28 novembre 2017
Jocelyna Dubuc lauréate du prix Réalisations Les Affaires
De Sorel-Tracy à pionnière dans l’industrie des spas
Par: Sarah Elisabeth Aubry

Jocelyna Dubuc, présidente-directrice générale du spa Eastman Photo: Gracieuseté

La présidente-directrice générale du Spa Eastman, Jocelyna Dubuc a entrepris sa première cure d’alimentation vers l’âge de 22 ans et c’est ce qui a changé sa vie. L’entrepreneure, qui a accumulé plusieurs prix au cours de sa carrière, a puisé son inspiration dans son patelin à Sorel-Tracy.

Jocelyna Dubuc s’est rendue à un magasin d’alimentation naturelle situé sur la rue Augusta à Sorel-Tracy avec sa mère alors qu’elle était adolescente dans les années 60. Ce commerce l’aura marquée, puisque son idée de départ a par la suite émergé. Elle savait depuis un moment que sa santé était fragile.

Vers l’âge de 22 ans, elle a commencé à entreprendre une cure pour améliorer son alimentation. « J’ai acheté deux livres, j’ai suivi les conseils et ç’a changé ma vie. J’ai complètement changé mon alimentation du jour au lendemain.

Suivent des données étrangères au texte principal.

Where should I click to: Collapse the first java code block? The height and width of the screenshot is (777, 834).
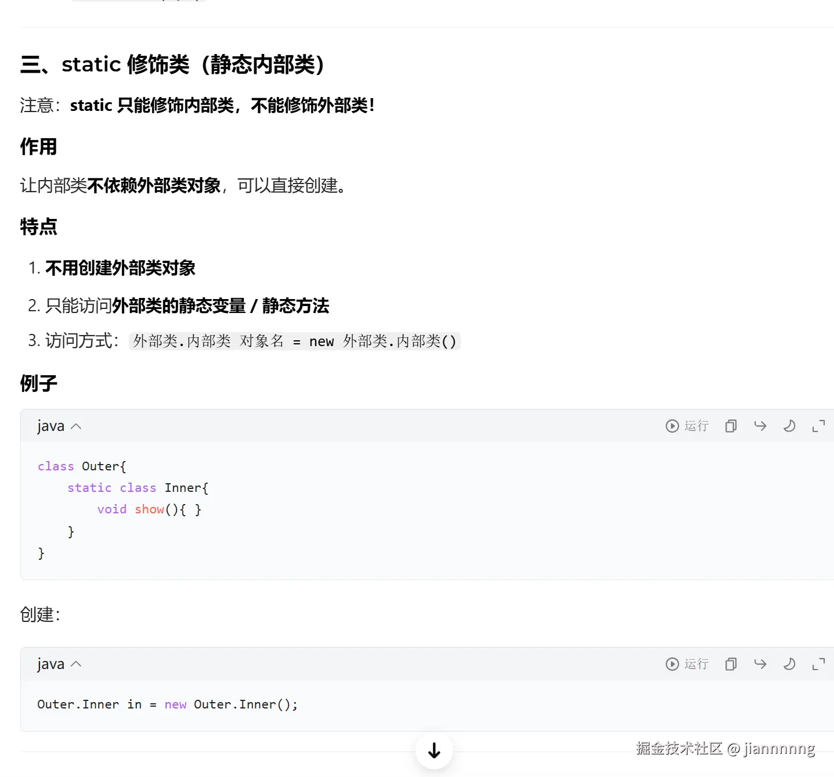pos(77,426)
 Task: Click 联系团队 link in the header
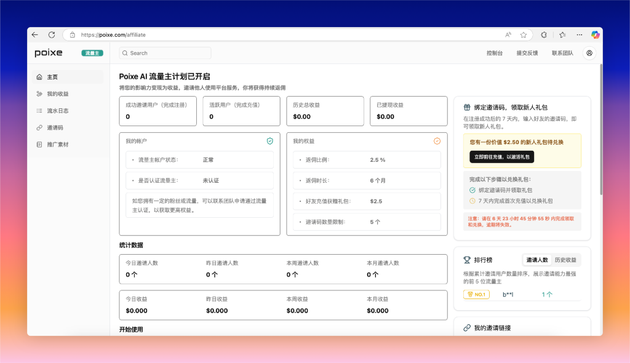[562, 53]
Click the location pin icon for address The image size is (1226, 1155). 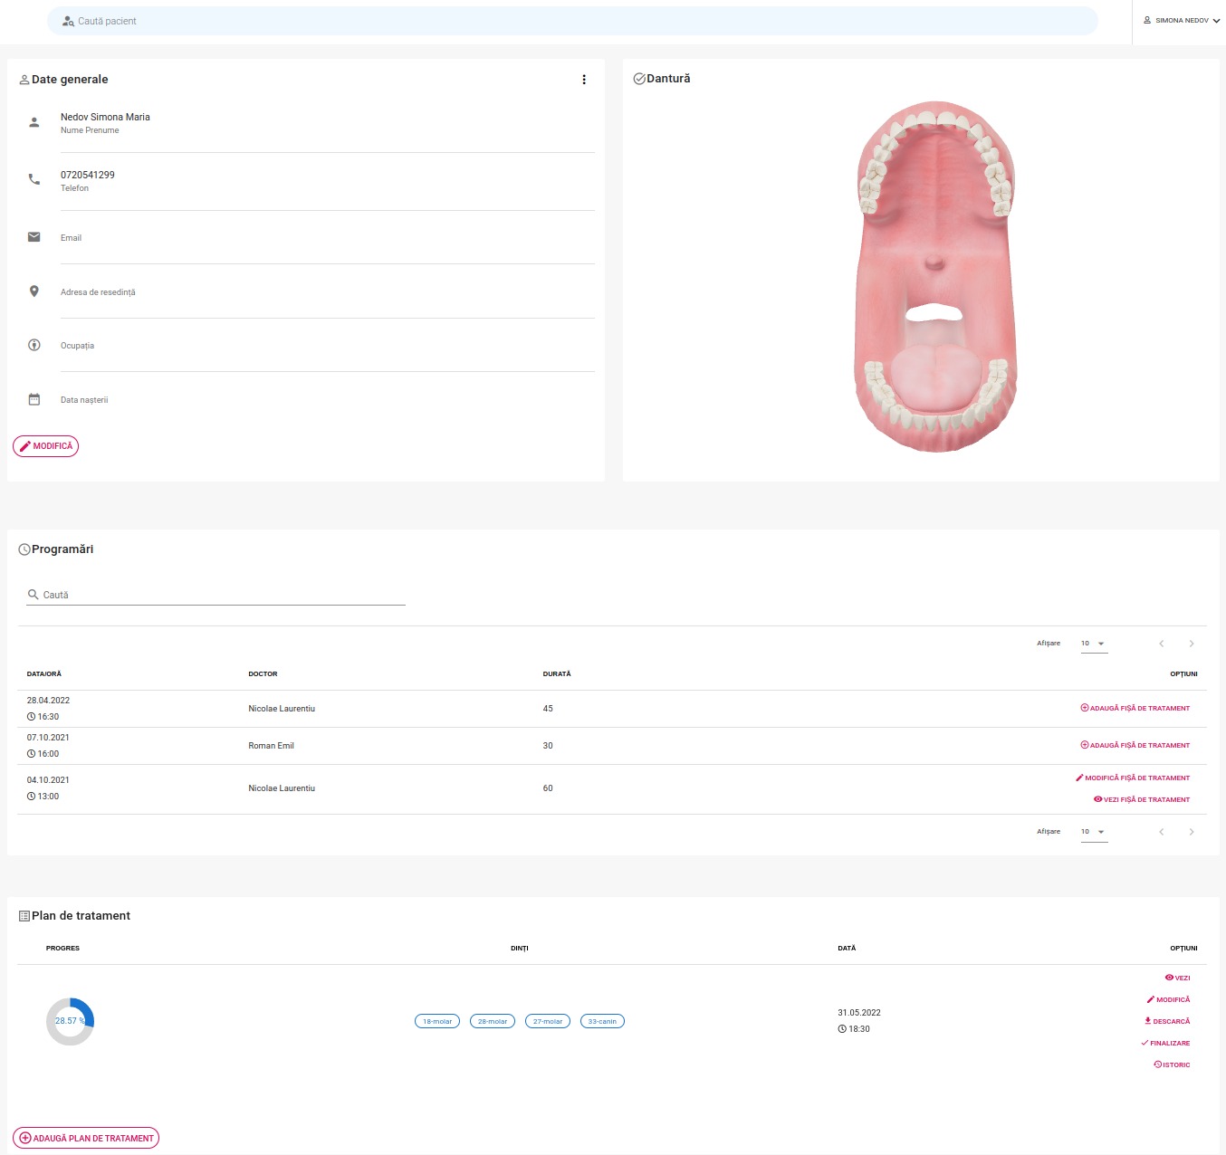click(34, 291)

J’ai commencé à rêver de créer un endroit », raconte Mme Dubuc. Au cours de cette même année, elle a découvert le yoga et la méditation.

Grâce à un voyage en Inde et aux apprentissages retenus au niveau de la santé, la pionnière de l’industrie des spas, aujourd’hui âgée de 70 ans, a gardé en tête de développer un endroit où toute personne pourrait relaxer.

« Je me suis mise à rêver à un endroit où il y aurait des saunas, du chaud, du froid, mais je ne savais pas comment. C’est à travers les années qu’on apprend. »

C’est en 1977 qu’elle a fondé le Spa Eastman et c’est avec le temps que l’endroit s’est agrandi. « Souvent les gens écrivent: c’est l’Inde qui l’a inspirée. Ce n’est pas vrai. C’est vraiment au Québec, à Sorel sur la rue Augusta. »

Changement de carrière

Jocelyna Dubuc voulait devenir médecin, mais a plutôt opté pour l’enseignement. Elle a d’ailleurs enseigné l’histoire et la géographie à l’école Bernard-Gariépy.

Poussée par son ambition et son rêve, elle a quitté ce domaine pour se lancer en affaires. Une initiative risquée pour l’époque, confesse-t-elle. Pour sa part, il ne s’agissait pas d’un changement de carrière. Elle continuait à enseigner, mais d’une façon différente dans le volet de la santé.

Le Spa Eastman

Son expérience de cure, qu’elle qualifie de désintoxication, l’a amenée à mettre sur pied le Spa Eastman, d’abord appelé Centre de santé Eastman. Son but était d’être avant-gardiste tout en améliorant la qualité de vie des gens.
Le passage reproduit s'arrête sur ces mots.